Content starts

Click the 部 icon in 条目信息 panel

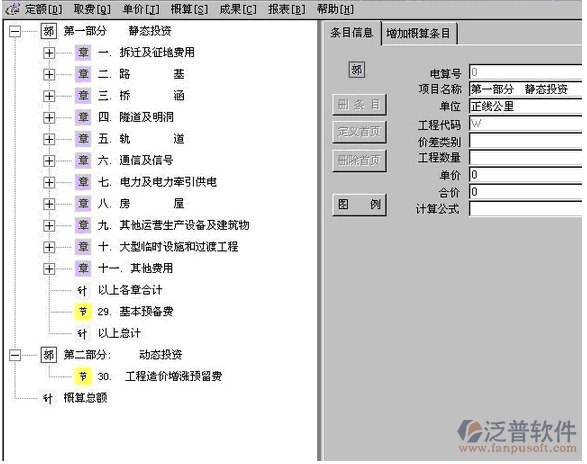(x=356, y=70)
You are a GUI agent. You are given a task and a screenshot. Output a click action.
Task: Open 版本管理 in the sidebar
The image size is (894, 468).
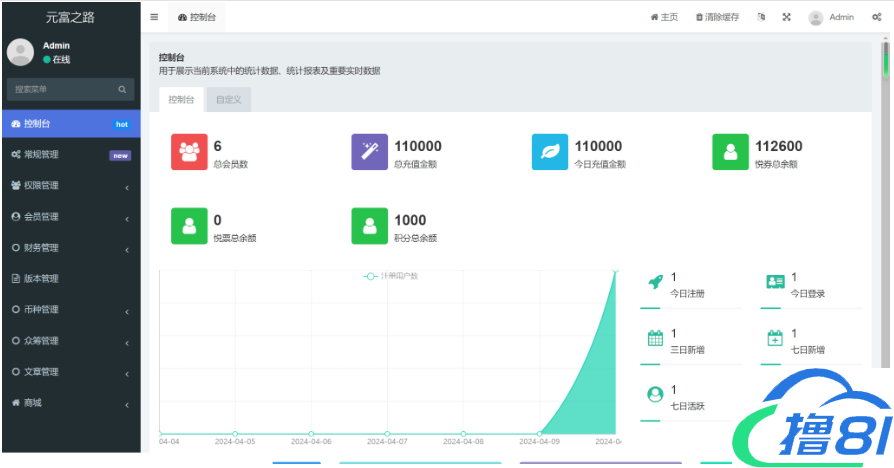[x=70, y=279]
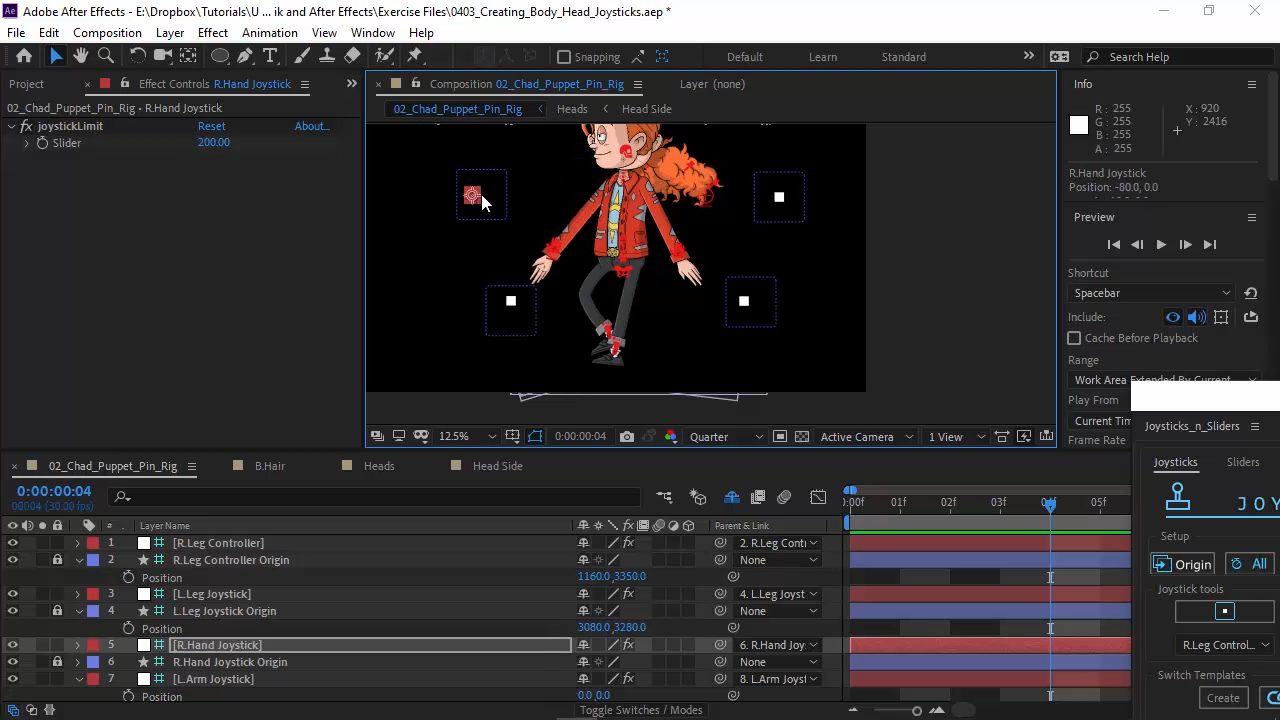Click Reset on the joystickLimit effect
Image resolution: width=1280 pixels, height=720 pixels.
click(211, 126)
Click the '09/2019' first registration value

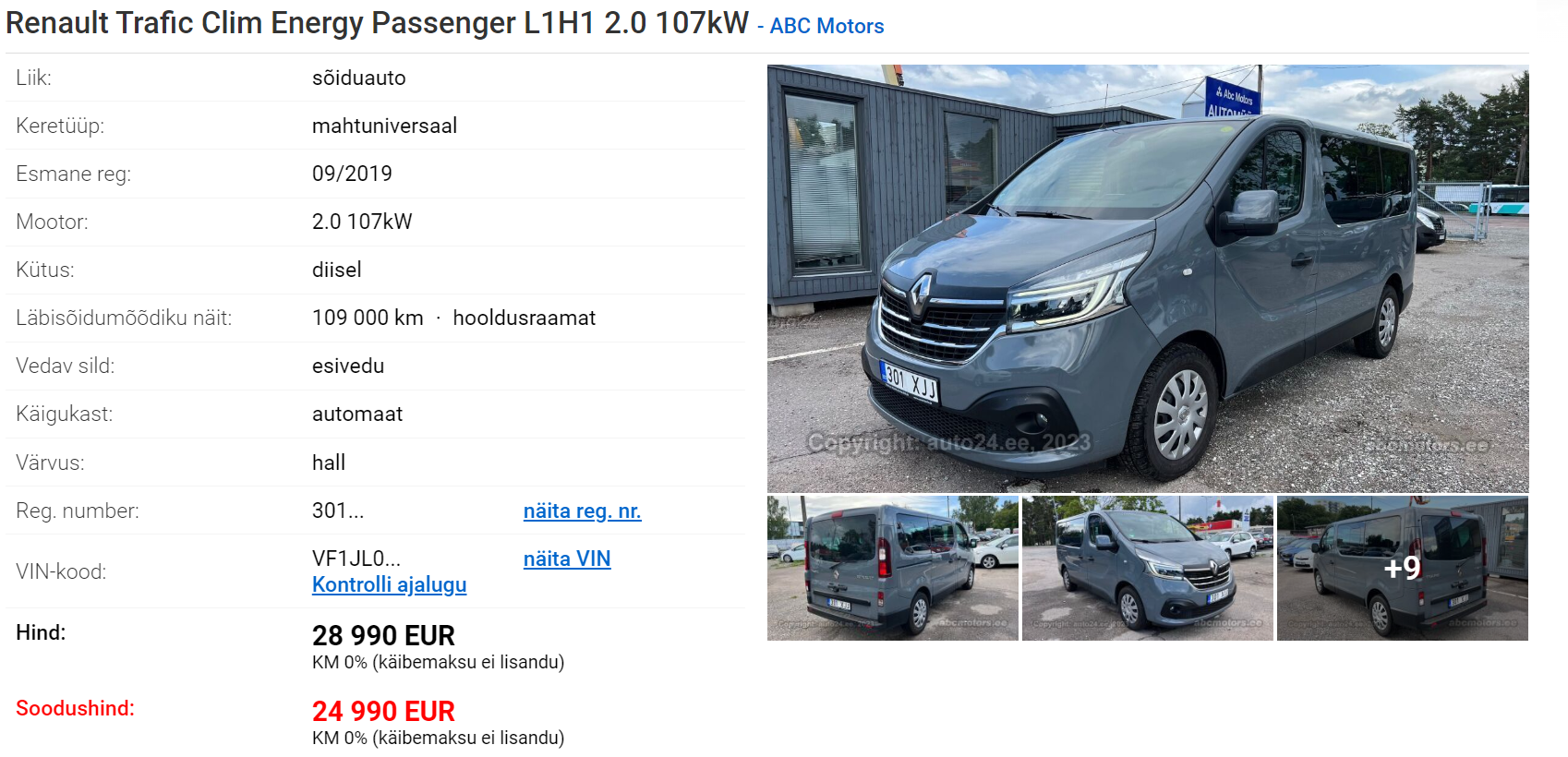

Content ends

Goal of the exercise >> Your answer must be the lines from the one containing "The image size is (894, 468)." through the final line of the entries, duplicated exactly, with both ends kept and all pictures left out.

Response to this exercise >>
The image size is (894, 468).
[x=70, y=279]
Click Reset on the joystickLimit effect
Image resolution: width=1280 pixels, height=720 pixels.
click(211, 126)
Click the '09/2019' first registration value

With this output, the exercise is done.